Lo halagaban con toda clase de regalos, bebidas y comidas para asegurarse que su casa estuviese bien cuidada. Para eso también tenían dinero. Algunos años después los nuevos ricos tuvieron la idea de hacerle un busto al, digamos guachimán o cuidador, y colocarlo en una plazoleta que otros moradores habían construido frente a la casa.
Al guachimán, después de indagar qué era un busto y para qué servía, no le pareció mala la idea. Es más, llegó a verse inmortalizado en la plazoleta, para orgullo de sus hijos y.. porqué no, para restregárselo en la cara a sus enemigos en el pueblo. No le importó tener que ir a la ciudad de los nuevos ricos para que el escultor hiciese su trabajo.
Las cosas empezaron a complicarse cuando pasaba el tiempo y no se cumplía con la promesa hecha. Pero además, con la presión de por medio que el busto iba o no iba o que por cualquier cosa mal hecha o desliz del cuidador podría suspenderse su construcción, nuestro amigo se convirtió en un esclavo de su propia imagen convertida en piedra.
Un vivaracho de esos que nunca faltan, amigo de los nuevos ricos, agarró también cola en el usufructo de la promesa del busto al guachimán y empezó a hacerle exigencias adicionales a la de aquellos, tráeme aquello, llévate lo otro, házle mantenimiento a la escopeta...
En una de esas ocasiones el cuidador estalló. Se cansó de la promesa y del trajín al que lo sometían para mantenerla viva. Los mandó al carajo y les dijo que él mismo y sus hijos, ahora que sabían como era el maní, se encargarían de hacer el busto y colocarlo en la plaza.

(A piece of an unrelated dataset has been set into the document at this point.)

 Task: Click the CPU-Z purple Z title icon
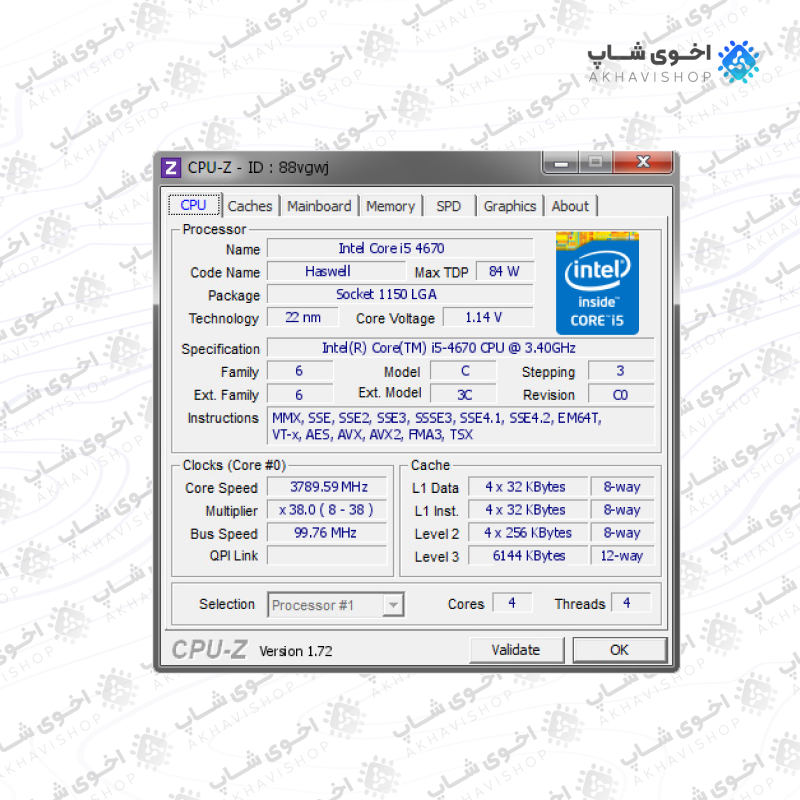[x=171, y=167]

El vivaracho le ripostó diciéndole que no le permitirían que lo construyese y si lo hacía en ausencia de ellos, hasta las palomas irían su contra y se lo cagarían. Y si insistía en mantenerlo, entonces ellos lo arrancarían y lo tirarían al mar.
Cuando me contaron la historia recordé inmediatamente el busto de Lenin, aunque no fuesen situaciones idénticas. Al final, como sea que uno lo mire, son los mismos principios del poder.